Everything from the top of the data below through the line with "Image resolution: width=834" should be duplicated exactly, and nothing past it.

[[ INFORMATION open ]]

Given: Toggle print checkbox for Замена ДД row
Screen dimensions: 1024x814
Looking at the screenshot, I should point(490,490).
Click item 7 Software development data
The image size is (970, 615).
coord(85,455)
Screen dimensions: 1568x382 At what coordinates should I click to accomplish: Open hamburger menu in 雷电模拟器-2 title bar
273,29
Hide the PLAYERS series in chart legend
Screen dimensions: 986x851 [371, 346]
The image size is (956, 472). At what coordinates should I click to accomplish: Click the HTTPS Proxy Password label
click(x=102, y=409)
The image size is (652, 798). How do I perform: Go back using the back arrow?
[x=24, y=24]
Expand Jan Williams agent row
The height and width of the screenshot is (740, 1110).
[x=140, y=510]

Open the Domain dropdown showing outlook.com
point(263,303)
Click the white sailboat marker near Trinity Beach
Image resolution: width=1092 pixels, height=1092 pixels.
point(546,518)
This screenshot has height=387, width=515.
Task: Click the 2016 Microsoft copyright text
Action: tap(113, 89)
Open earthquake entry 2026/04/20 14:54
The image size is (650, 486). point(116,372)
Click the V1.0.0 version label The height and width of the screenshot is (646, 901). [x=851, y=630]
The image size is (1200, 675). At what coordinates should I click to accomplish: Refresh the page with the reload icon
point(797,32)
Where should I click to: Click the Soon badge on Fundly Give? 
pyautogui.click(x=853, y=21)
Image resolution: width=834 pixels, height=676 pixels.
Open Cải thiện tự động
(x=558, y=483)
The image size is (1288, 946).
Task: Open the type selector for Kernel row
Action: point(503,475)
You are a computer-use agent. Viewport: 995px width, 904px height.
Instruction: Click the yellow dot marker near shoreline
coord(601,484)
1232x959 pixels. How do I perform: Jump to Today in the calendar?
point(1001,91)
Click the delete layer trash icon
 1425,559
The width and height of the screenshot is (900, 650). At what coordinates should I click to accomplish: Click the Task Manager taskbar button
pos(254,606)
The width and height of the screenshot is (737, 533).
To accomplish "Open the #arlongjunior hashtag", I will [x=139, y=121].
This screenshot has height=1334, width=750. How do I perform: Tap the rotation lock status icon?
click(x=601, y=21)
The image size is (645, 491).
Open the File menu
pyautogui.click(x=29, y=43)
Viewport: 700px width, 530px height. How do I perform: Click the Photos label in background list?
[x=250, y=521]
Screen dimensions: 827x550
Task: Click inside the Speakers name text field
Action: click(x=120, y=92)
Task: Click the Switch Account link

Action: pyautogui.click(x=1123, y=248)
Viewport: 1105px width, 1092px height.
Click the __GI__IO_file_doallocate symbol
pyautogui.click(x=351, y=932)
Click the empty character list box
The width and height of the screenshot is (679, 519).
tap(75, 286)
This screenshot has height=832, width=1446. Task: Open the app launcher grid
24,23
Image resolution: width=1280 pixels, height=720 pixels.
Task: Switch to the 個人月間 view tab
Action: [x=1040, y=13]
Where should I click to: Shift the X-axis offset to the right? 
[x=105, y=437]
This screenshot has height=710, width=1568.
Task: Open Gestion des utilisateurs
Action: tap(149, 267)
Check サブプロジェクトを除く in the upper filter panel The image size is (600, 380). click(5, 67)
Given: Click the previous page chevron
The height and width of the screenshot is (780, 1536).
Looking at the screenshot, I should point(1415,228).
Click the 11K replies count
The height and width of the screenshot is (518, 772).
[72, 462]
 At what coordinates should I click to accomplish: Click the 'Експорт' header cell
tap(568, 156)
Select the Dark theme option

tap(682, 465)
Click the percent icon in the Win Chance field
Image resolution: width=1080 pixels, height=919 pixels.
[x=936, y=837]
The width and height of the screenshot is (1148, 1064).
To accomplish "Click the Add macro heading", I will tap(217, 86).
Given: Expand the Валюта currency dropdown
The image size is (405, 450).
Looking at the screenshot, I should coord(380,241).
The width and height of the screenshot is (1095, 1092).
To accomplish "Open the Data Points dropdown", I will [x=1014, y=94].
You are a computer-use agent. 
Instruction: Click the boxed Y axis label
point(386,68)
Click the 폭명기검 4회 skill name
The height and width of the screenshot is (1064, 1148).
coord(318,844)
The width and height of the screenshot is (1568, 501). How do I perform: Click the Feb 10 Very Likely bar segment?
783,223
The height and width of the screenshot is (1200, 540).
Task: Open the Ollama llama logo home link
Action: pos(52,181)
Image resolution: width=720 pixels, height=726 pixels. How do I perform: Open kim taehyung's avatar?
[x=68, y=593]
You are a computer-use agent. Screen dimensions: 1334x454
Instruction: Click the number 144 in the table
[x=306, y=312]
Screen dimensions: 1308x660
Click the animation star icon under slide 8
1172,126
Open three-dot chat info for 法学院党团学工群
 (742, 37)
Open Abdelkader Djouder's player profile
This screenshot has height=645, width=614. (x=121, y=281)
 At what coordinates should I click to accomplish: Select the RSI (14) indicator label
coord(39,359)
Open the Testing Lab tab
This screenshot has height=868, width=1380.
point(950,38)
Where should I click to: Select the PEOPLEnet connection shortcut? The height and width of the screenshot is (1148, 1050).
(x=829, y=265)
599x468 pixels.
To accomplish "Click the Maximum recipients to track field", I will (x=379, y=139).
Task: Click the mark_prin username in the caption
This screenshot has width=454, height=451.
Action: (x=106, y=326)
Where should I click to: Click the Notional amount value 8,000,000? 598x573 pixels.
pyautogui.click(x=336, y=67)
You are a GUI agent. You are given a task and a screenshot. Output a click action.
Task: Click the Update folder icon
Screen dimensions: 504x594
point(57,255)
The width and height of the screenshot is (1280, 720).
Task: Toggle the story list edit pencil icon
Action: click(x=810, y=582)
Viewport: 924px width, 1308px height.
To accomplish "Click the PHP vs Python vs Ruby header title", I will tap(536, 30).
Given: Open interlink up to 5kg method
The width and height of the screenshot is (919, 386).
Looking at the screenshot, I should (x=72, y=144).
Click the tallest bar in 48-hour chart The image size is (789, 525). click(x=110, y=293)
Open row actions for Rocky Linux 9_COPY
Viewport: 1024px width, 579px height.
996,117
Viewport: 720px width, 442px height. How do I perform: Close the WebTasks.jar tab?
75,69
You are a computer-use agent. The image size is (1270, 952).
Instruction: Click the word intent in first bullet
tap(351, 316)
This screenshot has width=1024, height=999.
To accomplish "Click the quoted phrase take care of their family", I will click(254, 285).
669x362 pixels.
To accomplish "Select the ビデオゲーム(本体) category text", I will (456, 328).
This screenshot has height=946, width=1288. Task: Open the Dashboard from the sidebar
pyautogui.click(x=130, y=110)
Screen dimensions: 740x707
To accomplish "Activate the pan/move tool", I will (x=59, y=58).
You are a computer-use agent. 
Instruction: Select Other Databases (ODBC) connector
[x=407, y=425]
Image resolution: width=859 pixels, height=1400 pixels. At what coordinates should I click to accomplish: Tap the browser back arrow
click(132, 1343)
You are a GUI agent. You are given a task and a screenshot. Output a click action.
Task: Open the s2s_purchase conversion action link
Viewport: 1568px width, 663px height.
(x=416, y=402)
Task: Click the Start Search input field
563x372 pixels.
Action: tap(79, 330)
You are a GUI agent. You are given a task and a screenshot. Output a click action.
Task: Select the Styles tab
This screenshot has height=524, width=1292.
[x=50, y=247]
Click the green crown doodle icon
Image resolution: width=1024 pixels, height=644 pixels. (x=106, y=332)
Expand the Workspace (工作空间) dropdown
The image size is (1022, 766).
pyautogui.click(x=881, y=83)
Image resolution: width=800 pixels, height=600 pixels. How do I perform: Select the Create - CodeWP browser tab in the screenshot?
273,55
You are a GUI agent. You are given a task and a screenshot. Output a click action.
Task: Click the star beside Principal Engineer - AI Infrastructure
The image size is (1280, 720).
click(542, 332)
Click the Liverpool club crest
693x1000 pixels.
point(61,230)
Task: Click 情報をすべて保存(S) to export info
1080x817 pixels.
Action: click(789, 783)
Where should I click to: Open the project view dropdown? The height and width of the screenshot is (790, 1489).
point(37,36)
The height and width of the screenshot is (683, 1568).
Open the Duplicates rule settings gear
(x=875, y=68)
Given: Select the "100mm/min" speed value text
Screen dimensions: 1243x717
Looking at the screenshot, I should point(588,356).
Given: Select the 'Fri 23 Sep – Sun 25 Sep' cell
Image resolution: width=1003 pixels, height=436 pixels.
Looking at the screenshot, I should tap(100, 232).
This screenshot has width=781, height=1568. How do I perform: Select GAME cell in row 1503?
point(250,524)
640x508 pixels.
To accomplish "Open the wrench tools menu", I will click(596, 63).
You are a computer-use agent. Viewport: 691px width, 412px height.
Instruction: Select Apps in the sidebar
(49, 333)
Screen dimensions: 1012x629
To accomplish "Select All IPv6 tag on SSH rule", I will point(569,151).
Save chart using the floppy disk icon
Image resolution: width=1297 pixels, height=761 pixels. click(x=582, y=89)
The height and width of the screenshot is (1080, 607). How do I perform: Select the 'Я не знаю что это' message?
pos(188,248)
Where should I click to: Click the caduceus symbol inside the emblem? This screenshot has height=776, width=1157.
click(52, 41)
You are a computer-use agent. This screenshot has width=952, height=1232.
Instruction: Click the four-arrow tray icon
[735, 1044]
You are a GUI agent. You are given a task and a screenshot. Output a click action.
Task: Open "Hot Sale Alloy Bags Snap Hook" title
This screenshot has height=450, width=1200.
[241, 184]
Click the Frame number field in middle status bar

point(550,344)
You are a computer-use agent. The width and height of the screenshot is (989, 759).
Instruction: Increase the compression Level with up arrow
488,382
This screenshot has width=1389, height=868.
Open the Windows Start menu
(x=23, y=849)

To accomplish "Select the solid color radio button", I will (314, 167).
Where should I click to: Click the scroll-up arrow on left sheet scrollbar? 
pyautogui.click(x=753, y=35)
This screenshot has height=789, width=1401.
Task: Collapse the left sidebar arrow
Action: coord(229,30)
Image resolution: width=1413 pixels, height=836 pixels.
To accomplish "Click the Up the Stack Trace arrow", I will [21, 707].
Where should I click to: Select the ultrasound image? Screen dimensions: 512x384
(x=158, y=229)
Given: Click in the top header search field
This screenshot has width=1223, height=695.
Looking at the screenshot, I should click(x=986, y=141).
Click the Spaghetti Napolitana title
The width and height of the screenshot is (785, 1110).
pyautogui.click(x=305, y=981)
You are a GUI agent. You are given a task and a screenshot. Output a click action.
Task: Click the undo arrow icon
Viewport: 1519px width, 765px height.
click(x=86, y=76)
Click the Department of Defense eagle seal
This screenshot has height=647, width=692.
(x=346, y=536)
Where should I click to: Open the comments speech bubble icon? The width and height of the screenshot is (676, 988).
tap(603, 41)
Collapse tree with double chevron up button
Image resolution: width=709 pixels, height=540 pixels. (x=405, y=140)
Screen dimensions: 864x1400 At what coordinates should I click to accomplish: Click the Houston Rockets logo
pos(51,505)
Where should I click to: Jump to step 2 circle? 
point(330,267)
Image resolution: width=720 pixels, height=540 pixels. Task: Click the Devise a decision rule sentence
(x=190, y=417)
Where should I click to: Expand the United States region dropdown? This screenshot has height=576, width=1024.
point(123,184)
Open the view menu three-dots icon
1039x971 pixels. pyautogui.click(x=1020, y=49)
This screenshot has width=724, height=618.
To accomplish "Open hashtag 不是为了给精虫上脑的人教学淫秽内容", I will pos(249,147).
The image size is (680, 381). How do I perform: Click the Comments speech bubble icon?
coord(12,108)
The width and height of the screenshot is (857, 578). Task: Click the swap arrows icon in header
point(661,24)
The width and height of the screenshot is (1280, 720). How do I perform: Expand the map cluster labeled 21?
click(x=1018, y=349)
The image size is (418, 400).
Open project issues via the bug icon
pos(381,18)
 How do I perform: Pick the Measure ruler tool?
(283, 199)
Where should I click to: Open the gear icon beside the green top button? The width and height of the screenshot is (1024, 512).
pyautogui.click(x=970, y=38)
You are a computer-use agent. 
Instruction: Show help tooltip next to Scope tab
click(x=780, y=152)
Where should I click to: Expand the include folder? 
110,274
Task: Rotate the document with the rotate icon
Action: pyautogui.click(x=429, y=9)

[[ INFORMATION closed ]]

[SOLUTION TO THE EXERCISE]
Given: Toggle print checkbox for Замена ДД row
Screen dimensions: 1024x814
Looking at the screenshot, I should point(490,490).
Click item 7 Software development data
The image size is (970, 615).
coord(85,455)
Screen dimensions: 1568x382 At what coordinates should I click to accomplish: Open hamburger menu in 雷电模拟器-2 title bar
273,29
Hide the PLAYERS series in chart legend
Screen dimensions: 986x851 [371, 346]
The image size is (956, 472). At what coordinates should I click to accomplish: Click the HTTPS Proxy Password label
click(x=102, y=409)
The image size is (652, 798). How do I perform: Go back using the back arrow?
[x=24, y=24]
Expand Jan Williams agent row
The height and width of the screenshot is (740, 1110).
[x=140, y=510]

Open the Domain dropdown showing outlook.com
point(263,303)
Click the white sailboat marker near Trinity Beach
Image resolution: width=1092 pixels, height=1092 pixels.
point(546,518)
This screenshot has height=387, width=515.
Task: Click the 2016 Microsoft copyright text
Action: tap(113, 89)
Open earthquake entry 2026/04/20 14:54
The image size is (650, 486). point(116,372)
Click the V1.0.0 version label The height and width of the screenshot is (646, 901). [x=851, y=630]
The image size is (1200, 675). At what coordinates should I click to accomplish: Refresh the page with the reload icon
point(797,32)
Where should I click to: Click the Soon badge on Fundly Give? 
pyautogui.click(x=853, y=21)
Image resolution: width=834 pixels, height=676 pixels.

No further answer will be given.